It must have been hours later that she woke again for it was
almost dark. The silence was frightening. It took her many groggy
seconds to realize where she was, for she was looking at grass
and treetrunks and sandy earth.

Then she realized that the fuselage of the Viscount had been
severed just in front of her seat, as though by a guillotine; the
tail section was all that was left around her. Over
Janine’s head the body of the child who had been her
seating partner still hung by its strap. Her arms dangled below
her head, and her blonde pigtails pointed at the earth. Her eyes
were wide open, and her face contorted with the terror in which
she had died.

Janine used her elbows to crawl out of the shattered fuselage,
dragging her leg behind her and she felt the coldness and nausea
of shock sweep over her. Still on her stomach, she retched and
vomited until she was too weak to do anything else but let
herself sink back into the darkness in her head. Then she heard a
sound in the silence, faint at first, but growing swiftly in
volume.

It was the wackety-wackety-wack of a helicopter’s
rotors. She looked up at the sky, but it was shrouded by the roof
of the forest overhead, and she realized that the last rays of
daylight had gone and the swift African night was rushing down
upon the earth.

‘Oh please!’ she screamed. ‘Here I am.
Please help me!’ But the sound of the helicopter grew no
louder, it seemed to pass only a few hundred metres from where
she lay under the concealing trees, and then the sound of its
rotors receded as swiftly as the darkness came on, and at last
there was silence.

‘A fire,’ she thought. ‘I must start a
signal fire.’

She looked around her wildly, and almost within reach of where
she lay was the crumpled body of the blonde girl’s father
who had been in the seat in front of her. She crawled to him, and
touched his face, running her finger lightly over his eyelids.
There was no flicker of response. She sobbed and drew back, and
then steeled herself and returned once more to search the dead
man’s pockets. The disposable Bic plastic cigarette-lighter
was in the side pocket of his jacket. At the first flick it gave
her a pretty yellow flame, and she sobbed again – this time
with relief.

R
oland
Ballantyne sat in the co-pilot’s seat of the Super Frelon
helicopter and peered down at the tree-tops only two hundred feet
below him. It was so dark that the occasional clearing in the
forest was a mere pale leprous patch. There was no definition in
the tree-tops, they were a dark amorphous mattress. Even when the
light had been stronger, the chances of spotting the wreckage
below the tree-tops had been remote. Of course there was the
possibility that part of a wing or tail-section had torn off and
been left hanging high up, and in easy view. However, they could
not trust to that.

At first they were looking for damage to the tree-tops, a
blaze of lopped branches or the tell-tale white splotches of torn
bark and raw wet wood. They were looking for a signal flare, or
for smoke or the chance reflection of the late sun off bare
metal, but then the light started to go. Now they were flying in
desperation, waiting for, but not really believing, they would
see a signal flare or a torch or even a fire.

Roland turned to the pilot and shouted in the rackety
cabin.

‘Landing lights.
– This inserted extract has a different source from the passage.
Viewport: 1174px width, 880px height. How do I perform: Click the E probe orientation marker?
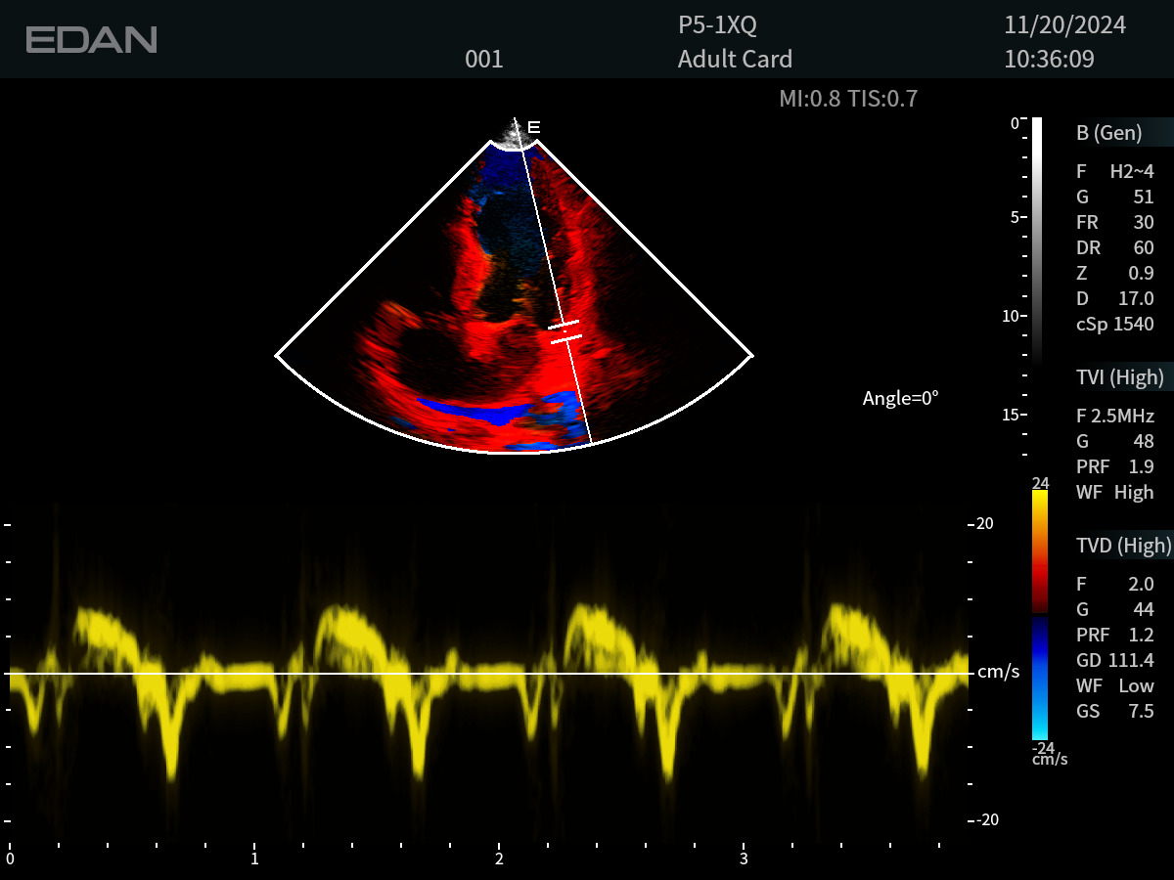(x=534, y=127)
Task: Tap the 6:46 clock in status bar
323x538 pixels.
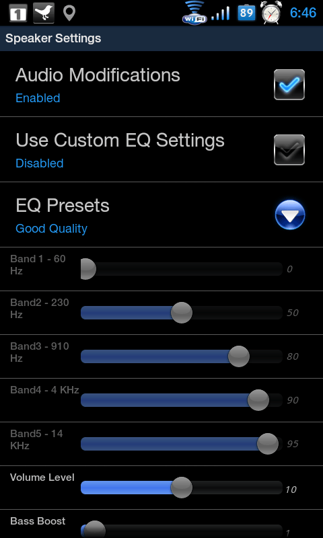Action: pos(303,13)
Switch them on!’

‘They will overheat and burn out in five minutes,’
the pilot bellowed back. ‘No good!’

‘One minute on, and one minute off to cool again,’
Roland told him. ‘Try it.’ The pilot reached for the
switch and below them the forest was lit with the cruel
bluish-white glare of the phosphorous lamps. The pilot dropped
even closer to the earth.

The shadows below the trees were stark and black. In one
clearing they trapped a small herd of elephant. The animals were
monstrous and unearthly in the flood of light, with their
tentlike ears extended in alarm. Then the helicopter bore on and
plunged them back into utter darkness.

Back and forth they flew, covering the corridor which the
Viscount must have followed on her outward track, but that was
one hundred nautical miles long and ten wide, one thousand square
miles. It was full night now, and Roland glanced at the luminous
dial of his wristwatch. It was nine o’clock, almost four
hours since the Viscount had gone in. If there were survivors,
they would be dying now, from the cold and shock, from loss of
blood and internal injuries, while here in the main cabin of the
Super Frelon there was a doctor, with twenty quarts of plasma,
with blankets – with the chance of life.

Grimly Roland stared down into the brilliant circle of white
light as it danced over the tree-tops like the spotlight over a
theatrical stage, and there was a cold and desolate despair in
him that seemed slowly to numb his limbs and paralyse his
resolve. He knew she was down there, so close, so very close, and
yet he was helpless.

Suddenly he bunched his right fist and slammed it into the
metal partition at his side. The skin smeared from his knuckles
and the pain shot up his arm to the shoulder, but the pain was a
stimulant, and in it he found his anger again. He cupped the
anger to him, the way a man shelters a candle-flame in a high
wind.

In the seat beside him the pilot checked the time-lapse on his
stopwatch and then switched off the landing lights to cool them.
The blackness that followed was more intense for the brilliance
that had preceded it. Roland’s night-sight was destroyed,
his vision filled with wriggling insects of starred light, and he
was forced to cover his eyes with his hands for a few seconds to
rest them and let them re-adjust.

So he did not see the tiny dull red spark down below him that
showed through the forest tops for the smallest part of a second,
and then was left behind as the Super Frelon roared back on the
next leg of its search pattern.

J
anine had
gathered a pile of dried grass and twigs, and built them up into
a cone ready for the flame of the lighter. It had been difficult
work. She had dragged herself slowly backwards on her buttocks
and hands, with her broken leg sliding along after her as she
gathered the kindling from the nearest bushes. Each time her leg
caught or twisted over an irregularity of the torn earth, she
almost fainted again with the pain.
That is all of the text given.